It seems that my life is one big “what are you trying to teach me, Lord”. I have fallen on my face so many times that my knees automatically go to that position. I have screamed until I have nothing more to say. I have asked so many questions and cried so many tears… yet I still don’t have all the answers.
I often think on Psalms 13:1 in my darkest times. “How long, O LORD ? Will you forget me forever?
How long will you hide your face from me?”
But then my spirit pushes me to verses 5 & 6 in that chapter: “But I trust in your unfailing love; my heart rejoices in your salvation. I will sing to the LORD, for he has been good to me.”
I become restless with the lack of answers, the lack of my desires, the lack of control. I look all around and see people with normal lives, normal families…and I long for that normalcy.
Yet I fail to look at the beautiful wonderful gift that is my life. I fail to see all of the joyous moments that no other family will have because they are not my family, they do not have our “issues” and they are not living our lives. I am taken aback because in my fear and trepidation, I fail to see the bigger picture. The picture that the Lord has painstakingly painted for my life.

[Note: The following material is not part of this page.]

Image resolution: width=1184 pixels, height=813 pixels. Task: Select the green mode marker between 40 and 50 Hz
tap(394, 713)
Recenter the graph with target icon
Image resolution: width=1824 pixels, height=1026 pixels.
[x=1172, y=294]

I want to be restless for Him. I want to know Him, really deeply know Him. I want to praise Him with a song that is so beautiful to His ears. I want Him to speak, whisper in my very darkness. I want Him to be the keeper of my heart.
I want to rest in Him.
I know that there are those of you out there who feel the same way I do. You are tired, you are broken, you are bruised. You are hiding behind the mask of perfection.
That mask that is supposed to protect you….. it is destroying you.
Take it off and truly rest in Him. I will be the first to tell you that I, in no way, have it all together, in fact I have a lot of unanswered questions about this life. But Strong faith is not built on perfection. It is built on the trials that we face and the questions that we ask. It is formed in the way we choose to face those trials. Those questions draw us into a deeper relationship with our Father.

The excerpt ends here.